§ PASSAGE FOR REVIEW:
Boxer runts of the litter are the result of being the last egg fertilized during the female boxers fertility cycle. While runts are the smallest of the litter during the first 8 weeks of the litter's life, runts have the potential to be the largest boxer of the litter. Because all boxers are bred to meet breed characteristics, nutrition can have a significant influence on how large or small a boxer runt will grow to be.
The breed standards of the Boxer set by the American Kennel Association require males to be 22 1/2 to 25 inches at the shoulders, and females should be slightly smaller, only reaching 21 to 23 1/2 inches at the shoulder. Boxers are described as being lean-muscled, medium-sized dogs that should not weigh under 55 pounds or over 70 pounds when fully mature. Runt or not, a quality breeder expects all boxer pups to meet the breed standard when mature.
While breed standards inform boxer owners of the acceptable limits of height and weight, companion boxers not used for breeding or show can be any weight as long as they maintain a healthy body mass index level for the runt's overall size. Boxers should have a lean, thick-muscled neck that should not show signs of obesity or undernourishment. Some runts can reach up to 85 pounds as a mature adult, and while this weight is not correct for the breed standard, it does reveal how large a runt can grow to be.
Health and Nutrition
Many of the health problems that are common in runts are directly related to nutrition, such as failing to thrive. Weak bones, under ideal weight and slow growth are a result of the runt being too small to access food -- not because he is the runt. Quality breeders recognize runts within the first few hours, and to prevent nutritional deficiencies, they ensure all pups have access to the mother's first milk and continue to ensure that each pup takes in enough nutrients to maintain excellent health until weaned.
Because many of the problematic illnesses and undesirable traits that are a result of nutrition, it is important for runts to maintain an quality diet within the first two years while the boxer pup is still converting nutrients into growing energy and body mass. Good-quality dry kibble can be fed as a stand alone or as a supplement with a raw-food diet. Organic and raw diets are a quality source of natural vitamins, minerals and protein that canines require to be healthy from puppyhood to adulthood. Additionally, raw and organic diets are quickly processed by the body, which means pups eat less, stay fuller and produce less waste.

Stored items from a collection
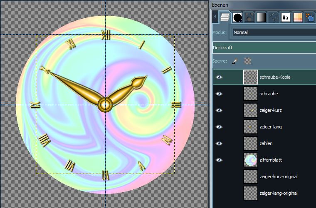Viewport: 316px width, 208px height.
Task: Open the Layers tab with stacked sheets icon
Action: point(225,17)
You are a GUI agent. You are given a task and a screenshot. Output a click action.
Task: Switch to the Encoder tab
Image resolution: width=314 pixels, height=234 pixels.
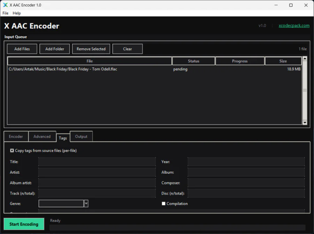tap(16, 137)
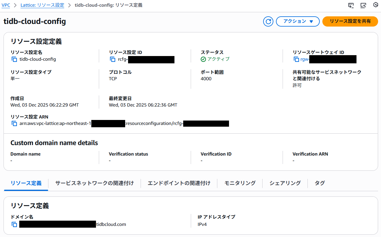The image size is (381, 237).
Task: Open the CloudShell terminal icon
Action: [x=351, y=5]

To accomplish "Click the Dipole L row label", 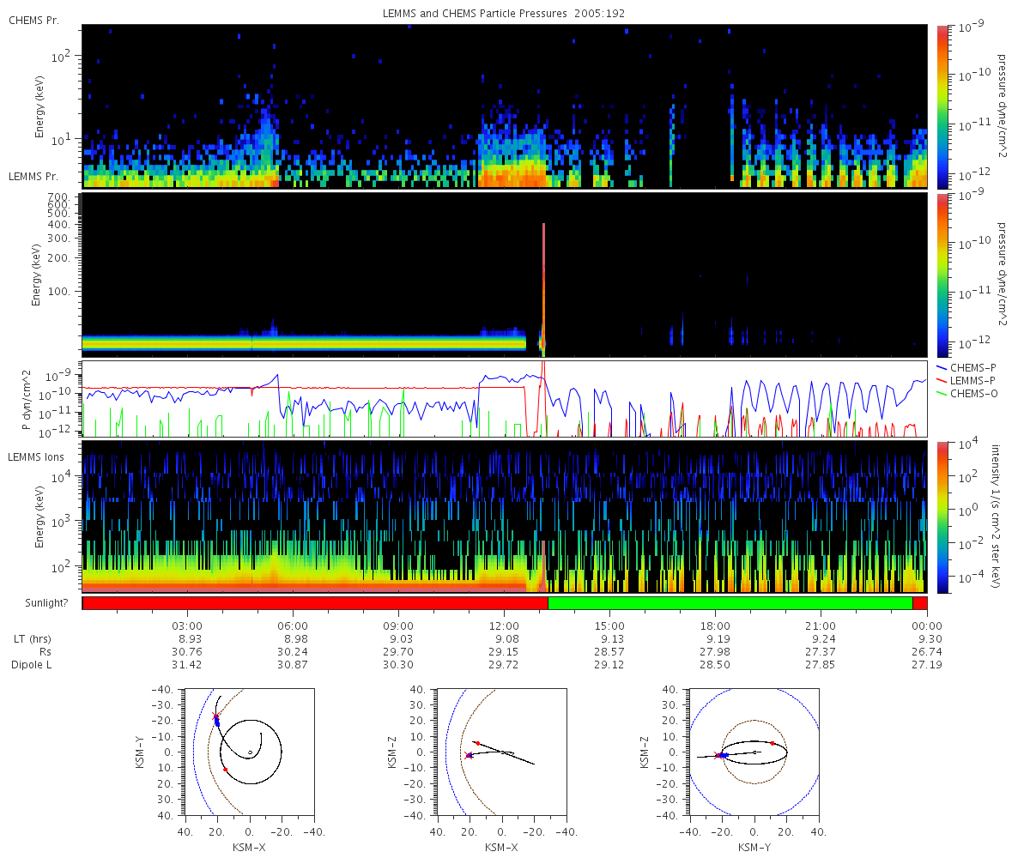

§ PARTS OF THE EXERCISE:
• A. Using the text on boxer runts, rewrite the paragraph that begins "The breed standards of the Boxer" as a short list that keeps its main facts.
• B. Answer these questions from the text on boxer runts:
(i) According to the text, what makes a pup the runt of the litter?
(ii) Up to what weight can some runts reach as mature adults?
(iii) What do quality breeders make sure all pups can get, to prevent nutritional deficiencies?

§ EXPECTED OUTPUTS:
• A.
- Males: 22 1/2 to 25 inches at the shoulder, per the American Kennel Association standard
- Females: slightly smaller, 21 to 23 1/2 inches at the shoulder
- Build: lean-muscled, medium-sized dogs
- Mature weight: no less than 55 pounds and no more than 70 pounds
- A quality breeder expects every pup, runt or not, to meet the standard when mature

• B.
(i) Being the last egg fertilized during the female's fertility cycle.
(ii) Up to 85 pounds.
(iii) The mother's first milk.